On first inspection, the results seem however mixed. We got two benchmarks marked as red and three as green, which may indicate slowdowns and speedups. Though, a closer look at the boxplots indicates that we can’t really draw any strong conclusions. The boxes pretty much overlap, and my experience tells me that this may as well just be noise. I have seen similar ups and downs rather frequently on these benchmarks.
This means, I can’t tell with confidence whether the change I tried to benchmark has any kind of positive or negative impact on performance. Though, I am somewhat sure that nothing went terribly wrong. I guess that’s at least something.
One option may perhaps be to let the benchmarks run for longer. Currently, it takes about 40min for the benchmark setup to run. If the reliability of the results could be increased, perhaps running the benchmarks for an hour may still be good enough. Much longer run times will just mean that benchmarking will be ignored, so, there’s really an upper limit on how long things can take. Another option might be adding more benchmarking machines, though, currently, there’s no budget for that either.

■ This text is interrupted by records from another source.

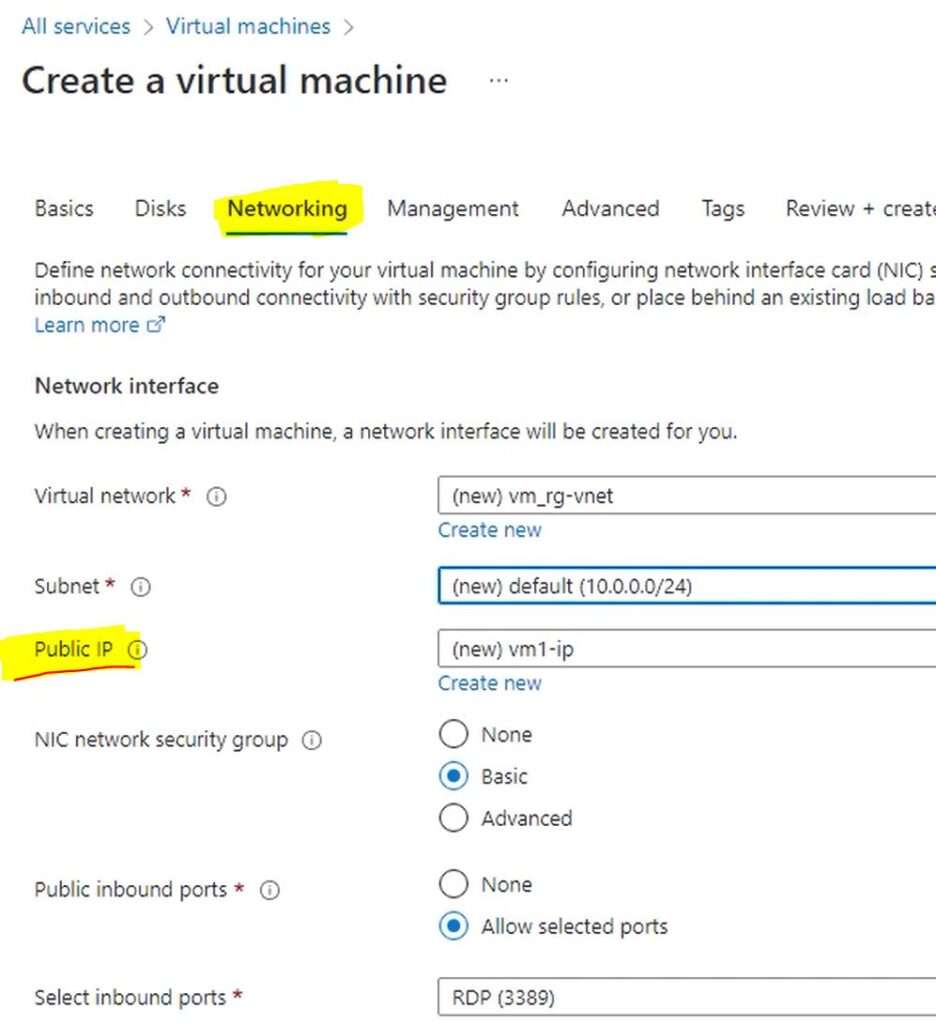The width and height of the screenshot is (936, 1024).
Task: Click Create new under Virtual network
Action: [x=489, y=529]
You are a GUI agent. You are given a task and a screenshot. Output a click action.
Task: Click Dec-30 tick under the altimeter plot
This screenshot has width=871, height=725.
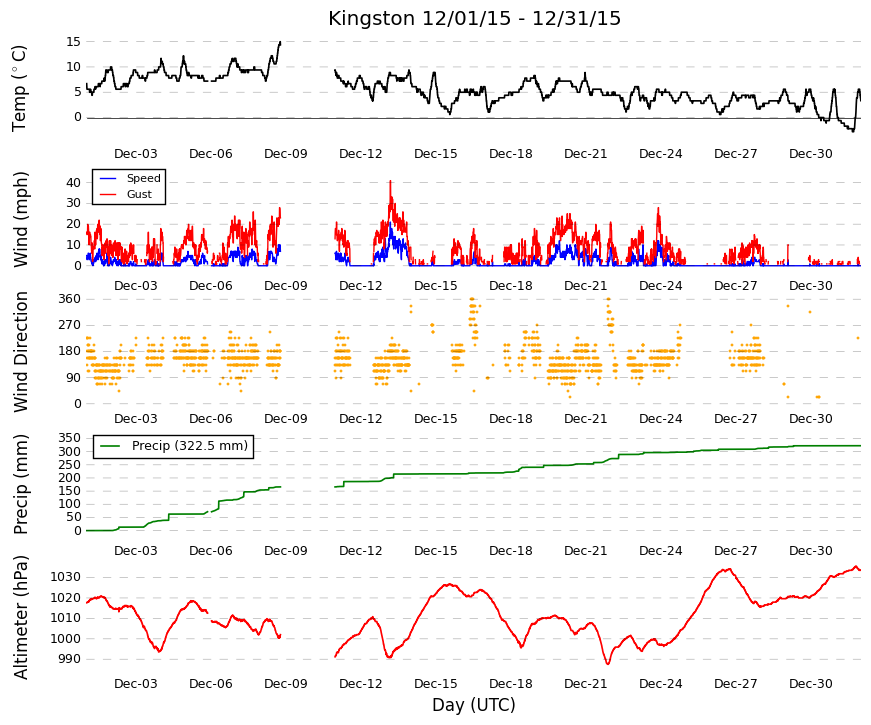810,684
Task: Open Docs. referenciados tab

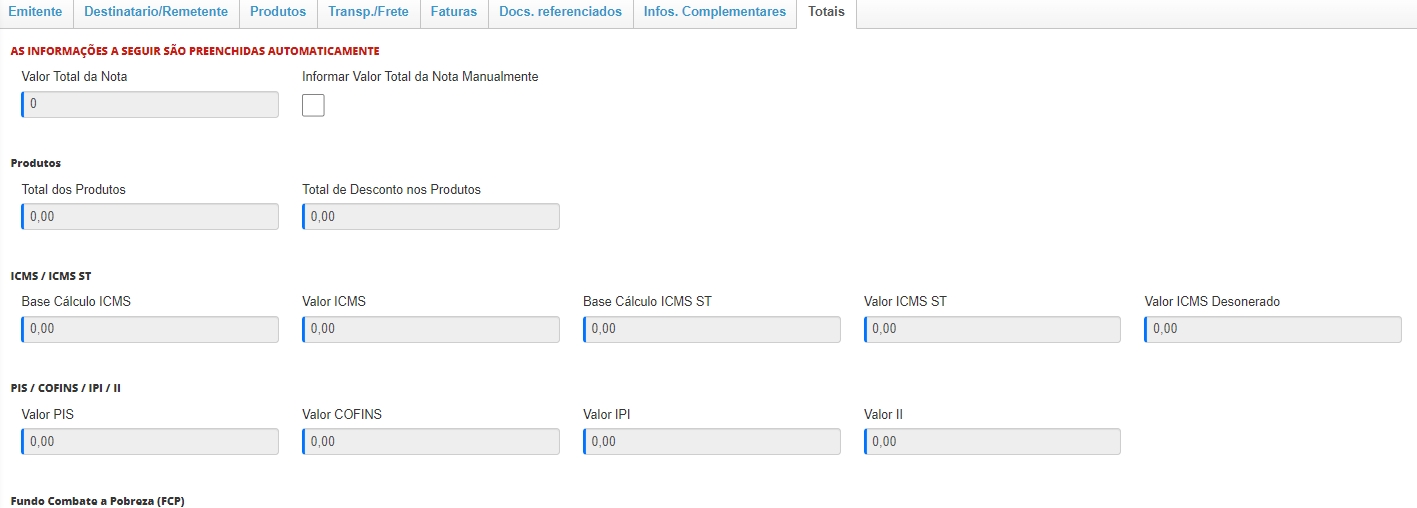Action: pos(560,12)
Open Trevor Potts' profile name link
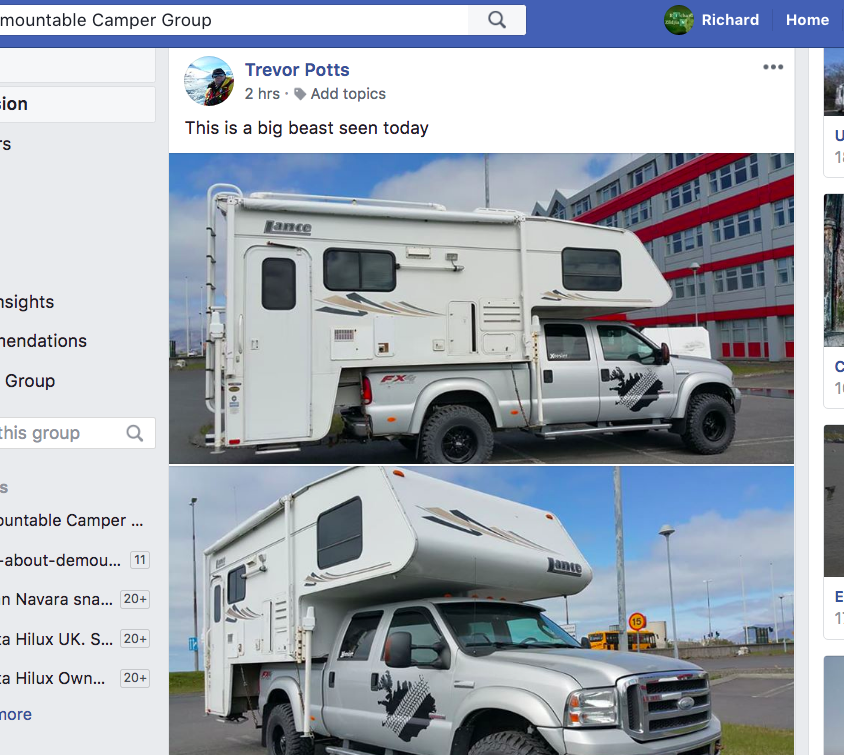The height and width of the screenshot is (755, 844). [297, 70]
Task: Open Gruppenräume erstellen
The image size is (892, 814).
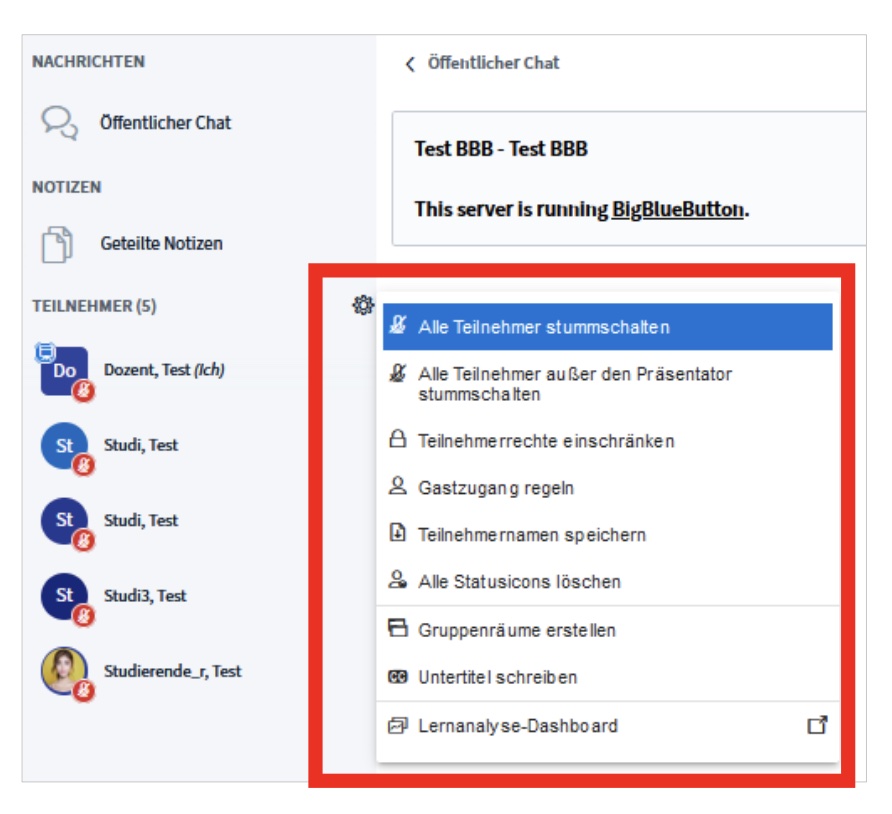Action: [517, 631]
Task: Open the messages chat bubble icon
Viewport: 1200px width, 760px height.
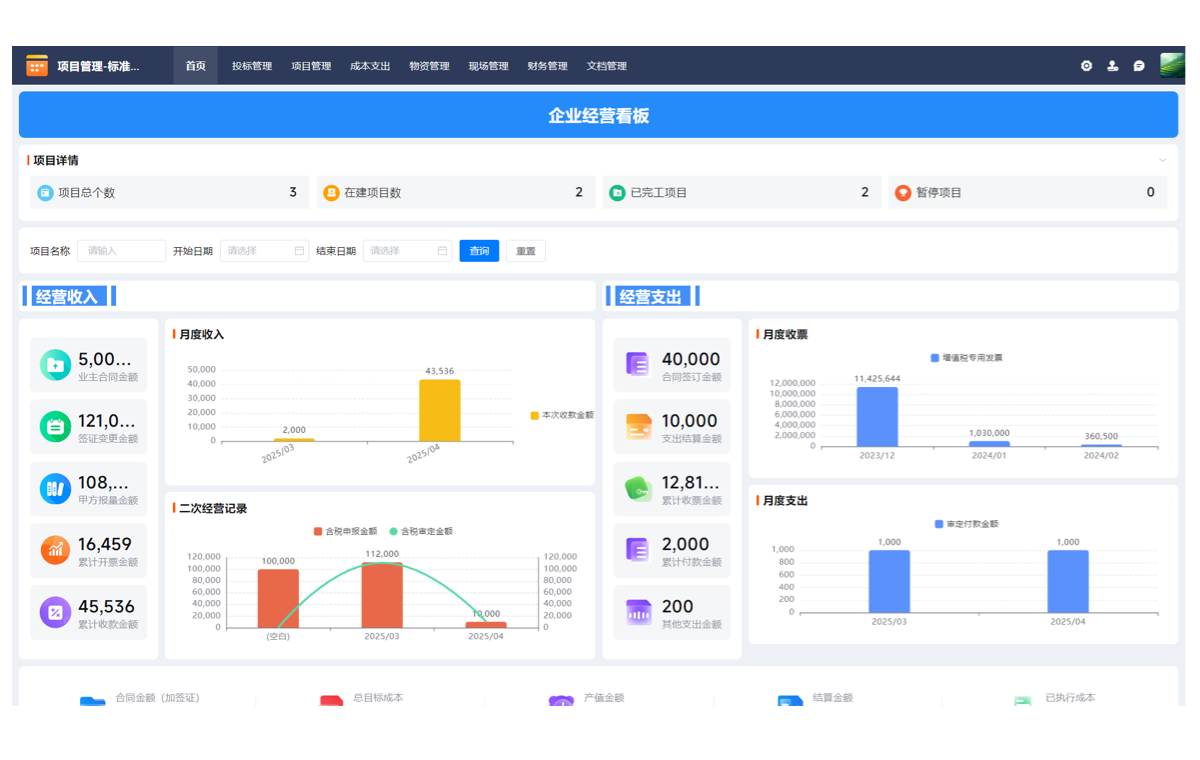Action: pos(1138,66)
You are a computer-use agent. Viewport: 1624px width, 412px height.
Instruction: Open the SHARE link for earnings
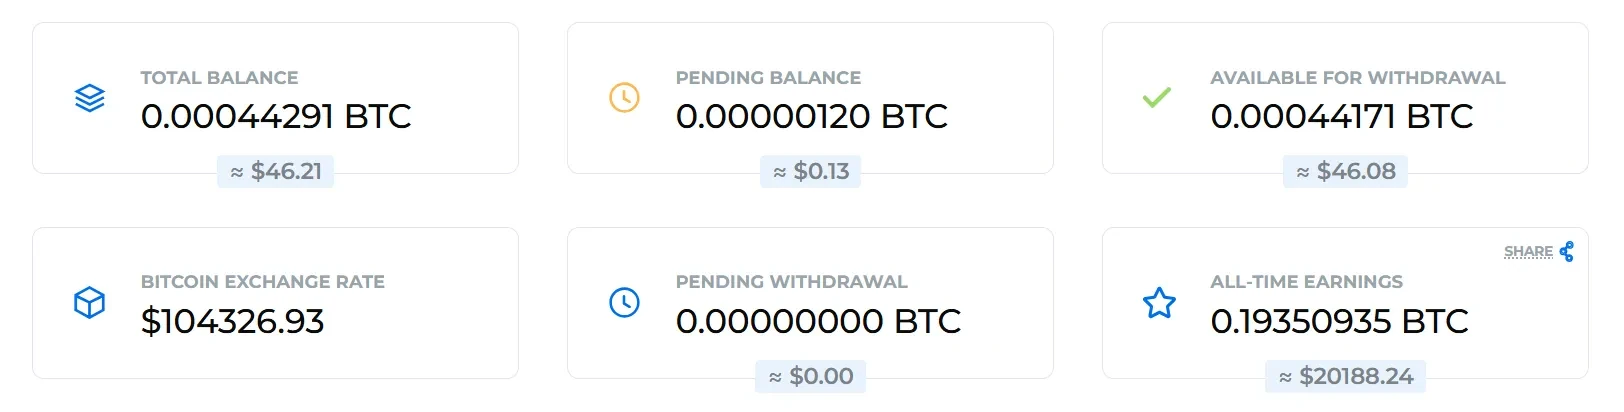tap(1528, 252)
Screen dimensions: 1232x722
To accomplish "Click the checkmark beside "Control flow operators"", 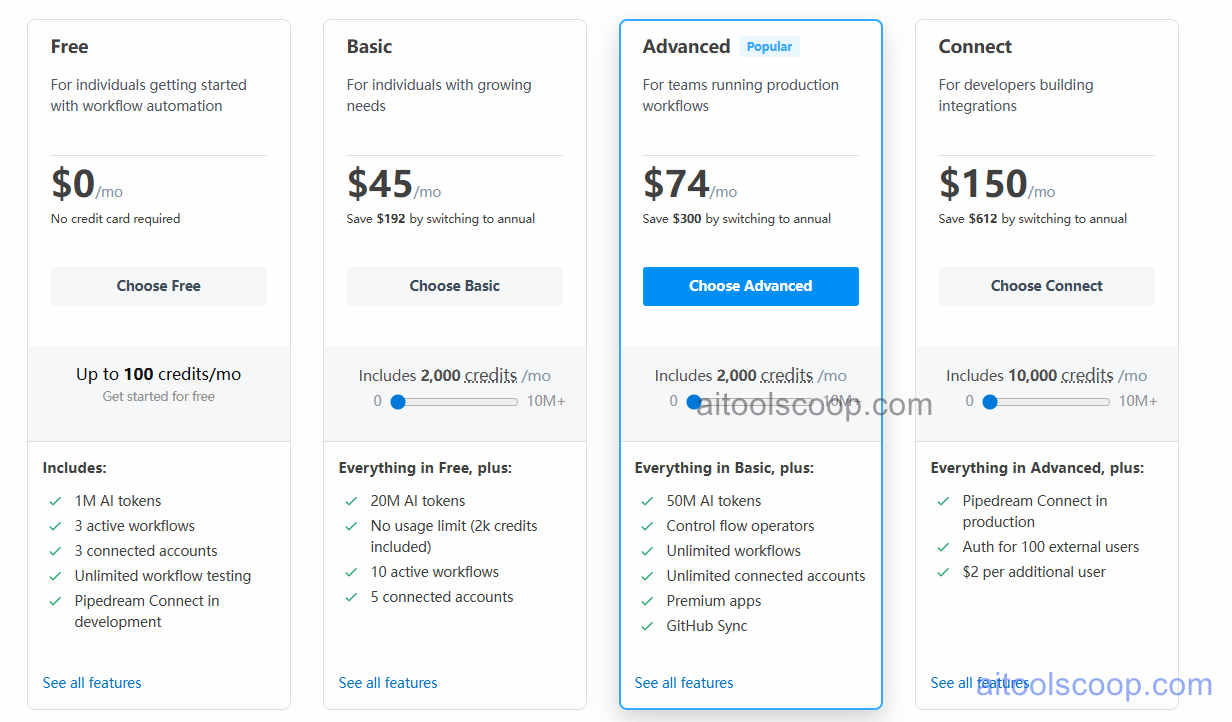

So, what would it take to improve the reliability of my benchmarks and get numbers that I can trust more readily?
Gathering More Data to Understand What’s Going On
The benchmarking setup I am using relies on ReBench. This means, in the ideal case, I can simply ask ReBench to execute every benchmark for 3000 iterations and repeat this 30. Since I know that compilation triggers after 1000 iterations, this should give us fully warmed up execution. Having everything executed 30 times, i.e., using 30 invocations should make sure that any variation across different invocations can also be determined reliably.
This should be all we need to change about the setup:
rebench --invocation=30 --iteration=3000 rebench.conf
About 7.5 days later, I got the data I wanted.
Not something that’s practical for everyday development…
Get a Bit of an Overview of All the Data
Having the data, let’s try to get an impression of the overall situation. A line chart that shows the iterations on the x-axis and the run time of an iteration in milliseconds on the y-axis should do the job.
Though, we got 30 invocations for every benchmark. To see how these invocations differ, I’ll include all but make the lines transparent. This should allow us to see differences in behavior.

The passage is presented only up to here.